Each line of the records below that holds "computer" should be returned.

§ Source material

────────────────────────────────────────

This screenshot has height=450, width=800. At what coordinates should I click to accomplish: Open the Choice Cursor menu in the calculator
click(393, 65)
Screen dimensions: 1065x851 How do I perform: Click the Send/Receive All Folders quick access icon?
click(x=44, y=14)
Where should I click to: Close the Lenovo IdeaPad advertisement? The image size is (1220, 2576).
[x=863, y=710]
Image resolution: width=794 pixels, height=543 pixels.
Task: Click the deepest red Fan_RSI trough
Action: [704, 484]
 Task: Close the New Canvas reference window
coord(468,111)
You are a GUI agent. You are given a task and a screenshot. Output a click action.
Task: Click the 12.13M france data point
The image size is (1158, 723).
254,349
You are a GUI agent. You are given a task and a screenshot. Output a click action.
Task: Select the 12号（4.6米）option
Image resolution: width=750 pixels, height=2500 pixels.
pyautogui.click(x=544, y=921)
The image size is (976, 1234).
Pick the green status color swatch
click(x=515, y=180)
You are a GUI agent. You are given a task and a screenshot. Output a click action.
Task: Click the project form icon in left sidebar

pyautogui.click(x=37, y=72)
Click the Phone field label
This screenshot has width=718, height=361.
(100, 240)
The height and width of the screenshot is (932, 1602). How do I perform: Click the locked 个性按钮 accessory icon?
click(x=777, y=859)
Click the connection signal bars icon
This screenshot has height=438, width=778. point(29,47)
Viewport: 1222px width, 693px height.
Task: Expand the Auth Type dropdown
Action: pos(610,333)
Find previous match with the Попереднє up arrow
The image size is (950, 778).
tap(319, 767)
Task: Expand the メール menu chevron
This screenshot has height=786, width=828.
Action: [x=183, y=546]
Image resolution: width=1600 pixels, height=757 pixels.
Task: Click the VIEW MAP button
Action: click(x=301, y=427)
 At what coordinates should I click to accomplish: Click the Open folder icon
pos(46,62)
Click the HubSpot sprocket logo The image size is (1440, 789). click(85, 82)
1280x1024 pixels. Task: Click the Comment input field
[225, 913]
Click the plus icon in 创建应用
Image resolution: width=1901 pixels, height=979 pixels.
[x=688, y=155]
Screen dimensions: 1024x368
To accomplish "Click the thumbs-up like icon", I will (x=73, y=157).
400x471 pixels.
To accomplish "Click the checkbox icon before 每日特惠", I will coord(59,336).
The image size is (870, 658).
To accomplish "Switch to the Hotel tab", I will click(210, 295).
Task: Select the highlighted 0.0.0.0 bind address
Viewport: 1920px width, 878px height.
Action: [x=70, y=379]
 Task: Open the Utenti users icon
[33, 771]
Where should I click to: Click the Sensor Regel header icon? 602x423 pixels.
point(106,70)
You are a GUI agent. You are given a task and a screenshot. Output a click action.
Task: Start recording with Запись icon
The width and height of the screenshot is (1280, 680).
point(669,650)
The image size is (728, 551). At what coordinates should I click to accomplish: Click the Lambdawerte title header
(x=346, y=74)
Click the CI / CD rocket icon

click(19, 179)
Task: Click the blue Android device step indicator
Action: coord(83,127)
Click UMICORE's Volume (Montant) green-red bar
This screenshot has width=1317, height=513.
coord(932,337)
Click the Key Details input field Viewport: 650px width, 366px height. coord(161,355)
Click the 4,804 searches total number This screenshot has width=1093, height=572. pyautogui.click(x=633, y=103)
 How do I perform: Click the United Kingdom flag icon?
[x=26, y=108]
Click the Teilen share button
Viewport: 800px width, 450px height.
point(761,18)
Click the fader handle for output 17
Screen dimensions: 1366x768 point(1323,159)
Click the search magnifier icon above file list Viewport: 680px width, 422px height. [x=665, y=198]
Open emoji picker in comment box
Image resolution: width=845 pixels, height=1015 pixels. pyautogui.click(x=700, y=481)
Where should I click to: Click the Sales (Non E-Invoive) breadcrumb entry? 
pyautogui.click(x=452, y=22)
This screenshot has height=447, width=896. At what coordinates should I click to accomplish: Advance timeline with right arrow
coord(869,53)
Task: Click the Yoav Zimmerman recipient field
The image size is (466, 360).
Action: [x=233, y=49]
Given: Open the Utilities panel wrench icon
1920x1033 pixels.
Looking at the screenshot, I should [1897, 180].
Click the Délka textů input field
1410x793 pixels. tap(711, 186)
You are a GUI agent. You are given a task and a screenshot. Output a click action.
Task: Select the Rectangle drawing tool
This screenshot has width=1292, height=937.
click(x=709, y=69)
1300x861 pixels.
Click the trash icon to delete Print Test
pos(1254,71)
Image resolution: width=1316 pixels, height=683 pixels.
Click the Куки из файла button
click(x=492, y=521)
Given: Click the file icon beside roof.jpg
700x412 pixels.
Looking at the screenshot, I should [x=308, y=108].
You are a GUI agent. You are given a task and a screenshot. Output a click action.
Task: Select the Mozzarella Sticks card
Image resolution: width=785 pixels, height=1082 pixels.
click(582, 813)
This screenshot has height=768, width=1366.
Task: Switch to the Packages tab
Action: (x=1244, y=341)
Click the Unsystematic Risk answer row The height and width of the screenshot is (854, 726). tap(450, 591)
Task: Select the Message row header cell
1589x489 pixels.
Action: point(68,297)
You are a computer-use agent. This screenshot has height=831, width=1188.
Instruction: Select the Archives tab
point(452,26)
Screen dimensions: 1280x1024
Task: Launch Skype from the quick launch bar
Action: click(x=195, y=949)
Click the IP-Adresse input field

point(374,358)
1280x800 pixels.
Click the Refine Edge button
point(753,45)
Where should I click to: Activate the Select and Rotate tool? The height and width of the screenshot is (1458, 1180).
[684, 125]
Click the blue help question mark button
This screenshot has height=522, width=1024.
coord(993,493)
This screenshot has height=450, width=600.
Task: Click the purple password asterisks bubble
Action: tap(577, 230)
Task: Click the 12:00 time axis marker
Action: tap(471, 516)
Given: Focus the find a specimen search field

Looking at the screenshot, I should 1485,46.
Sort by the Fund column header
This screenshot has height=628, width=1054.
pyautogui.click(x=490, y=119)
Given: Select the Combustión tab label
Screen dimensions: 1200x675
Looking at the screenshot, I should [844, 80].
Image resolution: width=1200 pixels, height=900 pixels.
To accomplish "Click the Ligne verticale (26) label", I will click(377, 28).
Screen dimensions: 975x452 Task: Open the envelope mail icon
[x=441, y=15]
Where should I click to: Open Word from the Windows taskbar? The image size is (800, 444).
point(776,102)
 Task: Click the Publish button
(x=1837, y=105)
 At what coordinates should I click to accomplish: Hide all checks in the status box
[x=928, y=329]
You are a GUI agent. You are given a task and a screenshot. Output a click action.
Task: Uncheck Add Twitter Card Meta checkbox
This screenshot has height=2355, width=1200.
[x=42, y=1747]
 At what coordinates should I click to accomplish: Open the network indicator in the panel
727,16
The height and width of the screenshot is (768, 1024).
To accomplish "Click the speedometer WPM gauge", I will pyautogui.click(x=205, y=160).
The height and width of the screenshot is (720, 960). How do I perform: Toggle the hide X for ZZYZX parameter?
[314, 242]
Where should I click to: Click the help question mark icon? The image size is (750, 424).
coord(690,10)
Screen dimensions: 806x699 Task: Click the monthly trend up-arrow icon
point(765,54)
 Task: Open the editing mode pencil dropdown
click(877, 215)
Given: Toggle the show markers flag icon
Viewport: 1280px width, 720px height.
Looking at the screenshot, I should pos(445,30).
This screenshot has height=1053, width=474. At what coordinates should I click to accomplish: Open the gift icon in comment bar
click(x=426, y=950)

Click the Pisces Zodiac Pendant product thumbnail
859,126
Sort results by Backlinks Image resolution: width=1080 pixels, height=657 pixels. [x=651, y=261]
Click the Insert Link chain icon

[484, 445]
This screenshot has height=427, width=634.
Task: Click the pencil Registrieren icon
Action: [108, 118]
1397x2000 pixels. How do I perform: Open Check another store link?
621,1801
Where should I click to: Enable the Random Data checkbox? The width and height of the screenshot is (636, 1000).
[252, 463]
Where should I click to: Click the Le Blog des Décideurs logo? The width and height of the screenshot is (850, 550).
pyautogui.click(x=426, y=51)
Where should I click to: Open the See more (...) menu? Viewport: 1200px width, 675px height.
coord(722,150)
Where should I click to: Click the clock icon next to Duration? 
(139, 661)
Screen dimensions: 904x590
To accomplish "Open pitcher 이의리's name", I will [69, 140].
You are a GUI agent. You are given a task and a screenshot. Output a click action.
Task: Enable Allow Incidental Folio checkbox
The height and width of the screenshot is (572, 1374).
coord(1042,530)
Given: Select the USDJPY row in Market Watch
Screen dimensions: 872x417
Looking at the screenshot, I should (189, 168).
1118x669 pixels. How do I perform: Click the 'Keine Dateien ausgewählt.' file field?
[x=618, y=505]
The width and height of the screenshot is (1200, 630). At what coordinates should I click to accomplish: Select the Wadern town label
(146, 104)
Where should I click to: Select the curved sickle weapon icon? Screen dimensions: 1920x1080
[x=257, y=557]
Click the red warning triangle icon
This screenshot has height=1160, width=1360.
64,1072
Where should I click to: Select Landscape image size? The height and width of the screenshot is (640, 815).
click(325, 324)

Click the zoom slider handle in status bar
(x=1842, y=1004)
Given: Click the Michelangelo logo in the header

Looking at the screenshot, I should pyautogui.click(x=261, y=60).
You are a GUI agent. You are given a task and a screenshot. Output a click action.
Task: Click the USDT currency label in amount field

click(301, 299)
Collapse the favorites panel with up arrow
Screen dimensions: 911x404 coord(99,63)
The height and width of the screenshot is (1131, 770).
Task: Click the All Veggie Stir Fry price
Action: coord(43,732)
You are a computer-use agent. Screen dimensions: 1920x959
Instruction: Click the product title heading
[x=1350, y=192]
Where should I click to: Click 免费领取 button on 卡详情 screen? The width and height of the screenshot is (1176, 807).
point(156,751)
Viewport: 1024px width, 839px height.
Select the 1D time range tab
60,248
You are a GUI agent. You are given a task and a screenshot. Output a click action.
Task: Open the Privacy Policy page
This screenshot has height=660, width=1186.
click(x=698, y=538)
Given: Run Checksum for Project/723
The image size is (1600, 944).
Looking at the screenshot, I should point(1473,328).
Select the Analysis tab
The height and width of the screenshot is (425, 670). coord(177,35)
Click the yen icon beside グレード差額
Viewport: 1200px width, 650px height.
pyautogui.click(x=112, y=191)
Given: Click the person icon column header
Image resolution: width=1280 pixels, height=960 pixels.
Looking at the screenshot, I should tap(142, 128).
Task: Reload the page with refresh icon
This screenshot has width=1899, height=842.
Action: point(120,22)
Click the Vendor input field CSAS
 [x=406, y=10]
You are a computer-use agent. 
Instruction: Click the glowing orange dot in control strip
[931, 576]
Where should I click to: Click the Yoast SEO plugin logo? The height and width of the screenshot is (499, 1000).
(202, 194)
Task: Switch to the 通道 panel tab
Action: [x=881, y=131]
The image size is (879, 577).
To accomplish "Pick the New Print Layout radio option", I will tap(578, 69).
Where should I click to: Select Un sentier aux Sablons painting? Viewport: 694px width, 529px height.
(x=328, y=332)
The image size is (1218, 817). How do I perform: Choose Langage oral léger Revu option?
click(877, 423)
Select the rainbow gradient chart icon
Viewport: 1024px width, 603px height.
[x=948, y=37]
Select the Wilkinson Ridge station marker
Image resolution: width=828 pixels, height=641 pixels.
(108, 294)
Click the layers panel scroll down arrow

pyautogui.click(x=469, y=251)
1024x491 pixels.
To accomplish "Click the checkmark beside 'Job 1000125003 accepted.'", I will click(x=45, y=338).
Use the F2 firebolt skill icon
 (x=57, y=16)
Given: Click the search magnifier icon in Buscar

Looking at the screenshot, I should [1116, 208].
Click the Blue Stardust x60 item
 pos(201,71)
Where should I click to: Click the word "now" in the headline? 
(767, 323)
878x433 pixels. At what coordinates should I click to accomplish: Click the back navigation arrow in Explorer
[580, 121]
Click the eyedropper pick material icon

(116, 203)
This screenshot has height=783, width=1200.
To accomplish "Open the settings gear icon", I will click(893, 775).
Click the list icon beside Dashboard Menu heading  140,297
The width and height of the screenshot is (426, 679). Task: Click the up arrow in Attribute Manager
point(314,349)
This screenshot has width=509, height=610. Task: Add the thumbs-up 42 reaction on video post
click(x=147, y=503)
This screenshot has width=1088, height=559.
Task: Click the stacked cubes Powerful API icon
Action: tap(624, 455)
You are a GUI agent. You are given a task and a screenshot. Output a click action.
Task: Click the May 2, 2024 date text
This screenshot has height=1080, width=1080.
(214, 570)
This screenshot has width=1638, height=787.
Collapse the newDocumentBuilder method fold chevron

────────────────────────────────────────

§ Response to this task
You are a computer-use agent. This screenshot has height=831, width=1188.
You are a computer-use agent. Screen dimensions: 1920x959
You are a computer-use agent. 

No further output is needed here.